Michael McCarty says it all started when he and coauthor Mark McLaughlin visited the Pi Kappa Chi fraternity house near Palmer College in Davenport while organizing a seance for a local appearance by the Amazing Kreskin. “It was pretty creepy,” McLaughlin says, laughing. “The reason we had that place was, we did a lot of research at that time about different ‘haunted’ places in the Quad Cities and that was the number-one hot spot.”
From there, they got the idea to contact The History Press since it’s published a series of books called “Haunted America.” McCarty says they didn’t want to imitate those TV shows where the hosts either want to disprove any possibility of a supernatural presence, or they believe it all, totally. Both men have worked as journalists and took the task seriously.
“We took it as an investigation like a news story,” McCarty says. “We went there and almost presented it like we were presenting a case before a judge and jury. We took the evidence and we’ll let the readers decide if they think it’s a ghost or not a ghost. We present it in a very fair fashion.” McLaughlin says he enjoyed learning about local history, especially when it involved a mystery and something that could not be explained rationally.
“We might’ve come across things that suggested a mischievous presence but we never came across anything that suggested a horrific or malignant or evil presence,” McLaughlin says, laughing. “Nobody got snatched up into the sky or torn up — and nobody was vomiting pea soup around.”
That’s a reference to the classic 1973 horror movie, “The Exorcist.” McCarty says he vividly remembers his visit to the shadowy basement of The Source Book Store in downtown Davenport. “There was this big furnace in the corner and I was looking at it when it just kicked in, like that, and then it stopped and it freaked me out,” McCarty says. “Logically, it didn’t make a lot of sense because it was during the middle of summer. I thought, ‘Oh, the owner is just trying to scare me,’ so I went back up and they asked, ‘Did you see anything?’ I said, ‘Yeah, the furnace kicked in,’ and he said, ‘That furnace has been disconnected for years.'”

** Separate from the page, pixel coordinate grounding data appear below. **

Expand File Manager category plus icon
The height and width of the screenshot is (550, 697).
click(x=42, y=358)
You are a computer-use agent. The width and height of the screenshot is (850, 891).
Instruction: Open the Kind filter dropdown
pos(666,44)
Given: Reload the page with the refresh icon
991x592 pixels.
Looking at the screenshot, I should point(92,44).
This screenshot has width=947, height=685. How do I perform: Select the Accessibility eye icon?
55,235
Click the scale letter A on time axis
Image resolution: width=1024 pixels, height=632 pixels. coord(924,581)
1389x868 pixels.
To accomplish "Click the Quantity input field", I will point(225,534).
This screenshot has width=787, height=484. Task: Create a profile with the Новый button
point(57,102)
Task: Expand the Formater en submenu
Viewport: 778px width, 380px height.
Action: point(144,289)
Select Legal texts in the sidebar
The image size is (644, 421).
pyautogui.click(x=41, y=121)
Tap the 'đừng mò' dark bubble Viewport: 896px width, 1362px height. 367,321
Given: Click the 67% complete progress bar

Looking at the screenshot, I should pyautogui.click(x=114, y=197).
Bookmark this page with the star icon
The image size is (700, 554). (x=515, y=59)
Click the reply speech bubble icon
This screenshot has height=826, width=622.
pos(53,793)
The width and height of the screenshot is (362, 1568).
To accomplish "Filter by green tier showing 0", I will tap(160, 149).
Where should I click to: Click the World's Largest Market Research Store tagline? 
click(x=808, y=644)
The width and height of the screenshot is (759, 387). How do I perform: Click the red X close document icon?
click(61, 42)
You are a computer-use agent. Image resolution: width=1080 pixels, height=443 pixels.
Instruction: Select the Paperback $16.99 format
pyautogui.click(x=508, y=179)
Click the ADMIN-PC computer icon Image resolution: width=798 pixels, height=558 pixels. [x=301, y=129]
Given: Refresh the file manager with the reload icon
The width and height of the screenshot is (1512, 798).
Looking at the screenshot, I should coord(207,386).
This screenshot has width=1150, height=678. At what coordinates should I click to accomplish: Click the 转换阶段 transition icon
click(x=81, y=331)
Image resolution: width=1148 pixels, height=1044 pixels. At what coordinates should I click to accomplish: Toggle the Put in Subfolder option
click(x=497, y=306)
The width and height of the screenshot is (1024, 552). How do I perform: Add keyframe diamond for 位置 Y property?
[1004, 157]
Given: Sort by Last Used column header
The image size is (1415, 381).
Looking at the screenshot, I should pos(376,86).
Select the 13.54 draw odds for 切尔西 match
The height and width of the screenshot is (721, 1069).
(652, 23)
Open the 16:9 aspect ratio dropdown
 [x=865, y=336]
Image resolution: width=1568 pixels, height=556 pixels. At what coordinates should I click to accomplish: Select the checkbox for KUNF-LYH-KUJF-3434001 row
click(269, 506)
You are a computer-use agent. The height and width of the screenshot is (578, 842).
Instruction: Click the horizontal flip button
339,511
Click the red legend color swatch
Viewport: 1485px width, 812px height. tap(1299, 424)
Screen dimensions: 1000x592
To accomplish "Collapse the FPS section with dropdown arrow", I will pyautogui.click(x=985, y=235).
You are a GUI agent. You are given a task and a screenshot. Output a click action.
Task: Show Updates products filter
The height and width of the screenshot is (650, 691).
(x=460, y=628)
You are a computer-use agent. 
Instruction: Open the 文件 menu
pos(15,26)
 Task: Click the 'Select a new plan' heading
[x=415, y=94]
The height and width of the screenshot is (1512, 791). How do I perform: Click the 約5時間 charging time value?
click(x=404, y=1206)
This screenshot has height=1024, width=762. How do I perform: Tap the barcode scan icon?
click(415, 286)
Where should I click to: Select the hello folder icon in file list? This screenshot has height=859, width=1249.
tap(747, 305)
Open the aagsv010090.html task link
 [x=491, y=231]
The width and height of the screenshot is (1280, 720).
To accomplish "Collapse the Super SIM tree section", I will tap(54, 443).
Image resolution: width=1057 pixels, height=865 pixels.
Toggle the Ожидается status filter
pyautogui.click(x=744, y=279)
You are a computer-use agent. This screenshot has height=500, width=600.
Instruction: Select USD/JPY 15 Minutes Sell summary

Other sites they investigated ranged from hotels and college buildings to a hospital and the Rock Island Arsenal. McLaughlin says the belief in an afterlife is a manifestation of humanity’s optimism. “As far as we all know, at some point we’ll all end up deceased,” he says, chuckling. “It would be rather sad if every one of us, when we sadly become deceased just flicked out like a candle. It would be nice to think there is something beyond just dying to make a person think, ‘Ah, there is a reward for living my life in a good way.”
The book, “Ghosts of the Quad Cities,” is available through The History Press, a division of Arcadia Publishing, based in Mount Pleasant, South Carolina.